FRANK BRUNI's Born Round chronicles the ex-New York Times food critic's complicated, and at times disastrous, relationship with food. As he writes of his history of weight gain and loss, binging and self-enforced starvation, Mexican speed, laxative abuse, and bulimia, his future as a food critic looms. How could the job not simply ruin him? The surprise is—with a little help from Italy and an aggressive trainer—it does just the opposite. I recently spoke with Bruni about the ups and downs of his lifelong struggle with food.

MERCURY: Your terrible relationship with food began in infancy. Is that right?

FRANK BRUNI: Whenever my mother would talk about her kids, before she mentioned when I learned to walk, she mentioned how much I ate. I think I have hardwired into me the ability and desire to eat a great deal. I began struggling with that from a very early age. When I was six years old I was chunky enough that people would joke that my initials, F.B., stood for Fat Boy. I had this enormous appetite and this enormous shame at looking heavy. Those are hard things to reconcile. Not just for me, but for a lot of people. That's why I wanted to write this book. I think that 75 percent of people who read this story will see a very familiar, if exaggerated mirror of themselves. The diet industry wouldn't be as robust as it is if we all weren't wrestling with appetite.

Do you think that's just the American condition?

In every prosperous culture there's a tension between enjoyment of food and maintenance of a healthy shape and weight. But America has never adjusted for our "bigger is better" mentality. We have the all-you-can-eat buffet. In Italy, I never saw an all-you-can-eat buffet. What would be the point of stuffing yourself beyond satiation? There was no Big Gulp or super-size option. None of the American tropes that say value equals quantity, and quantity equals the most pleasurable experience you can have. That's the big difference. In Italy I could still be obsessed with food, but I could channel that obsession into quality rather than quantity.

There's a lot of tension in Born Round when it comes to your difficult relationship with food and your eventual assignment as the New York Times food critic.

It's true to life. When I took the restaurant critic job, I was only about two and a half years beyond the point in my life when I had really lost control and ballooned up to the kind of weight I'd spent my life dreading I'd be. When I took the job there were no small number of people who indicated this was a very risky thing to do. There were a lot of people in my life who were looking for a disaster to happen.

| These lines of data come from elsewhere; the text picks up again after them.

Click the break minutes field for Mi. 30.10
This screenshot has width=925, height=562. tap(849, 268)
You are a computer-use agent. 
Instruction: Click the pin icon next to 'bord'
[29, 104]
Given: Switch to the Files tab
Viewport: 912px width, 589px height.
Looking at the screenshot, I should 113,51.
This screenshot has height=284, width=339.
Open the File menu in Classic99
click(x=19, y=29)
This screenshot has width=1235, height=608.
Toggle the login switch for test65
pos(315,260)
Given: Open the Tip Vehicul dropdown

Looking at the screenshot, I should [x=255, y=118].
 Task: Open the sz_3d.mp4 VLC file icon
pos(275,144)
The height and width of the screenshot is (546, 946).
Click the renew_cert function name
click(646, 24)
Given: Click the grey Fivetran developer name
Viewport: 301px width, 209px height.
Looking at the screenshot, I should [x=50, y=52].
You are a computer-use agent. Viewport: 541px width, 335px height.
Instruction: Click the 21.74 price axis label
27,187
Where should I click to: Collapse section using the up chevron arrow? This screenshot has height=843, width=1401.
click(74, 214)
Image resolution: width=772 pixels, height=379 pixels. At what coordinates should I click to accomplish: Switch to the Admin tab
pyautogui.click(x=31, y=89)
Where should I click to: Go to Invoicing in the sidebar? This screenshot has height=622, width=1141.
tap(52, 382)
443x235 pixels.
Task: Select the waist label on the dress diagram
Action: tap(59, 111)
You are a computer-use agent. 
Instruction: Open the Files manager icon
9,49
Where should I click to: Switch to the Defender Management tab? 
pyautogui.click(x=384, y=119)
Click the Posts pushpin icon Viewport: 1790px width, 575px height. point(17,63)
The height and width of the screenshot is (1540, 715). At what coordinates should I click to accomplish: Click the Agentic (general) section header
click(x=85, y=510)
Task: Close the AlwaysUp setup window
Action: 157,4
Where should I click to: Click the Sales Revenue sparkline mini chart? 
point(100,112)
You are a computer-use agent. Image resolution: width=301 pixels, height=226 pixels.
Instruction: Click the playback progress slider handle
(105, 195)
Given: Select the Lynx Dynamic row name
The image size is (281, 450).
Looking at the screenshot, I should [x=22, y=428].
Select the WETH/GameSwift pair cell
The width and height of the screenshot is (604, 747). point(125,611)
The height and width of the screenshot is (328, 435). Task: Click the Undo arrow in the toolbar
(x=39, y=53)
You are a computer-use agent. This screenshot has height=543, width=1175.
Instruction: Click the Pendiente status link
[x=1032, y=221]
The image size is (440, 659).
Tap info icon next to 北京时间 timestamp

But it sounds like after your time in Italy you had found some peace with your relationship with food.

I felt I'd come to understand where I'd gone wrong. I wagered with a great deal of confidence I could take the job and be okay. Becoming a restaurant critic and lashing myself to the kind of eating I would have to do was a kind of brinksmanship that whipped me into shape. It wasn't just that I thought I had my demons licked, it was that I thought the structure and rhythm and metaphor of restaurant criticism was going to be a boon to me being healthy and not eating in a disastrous fashion.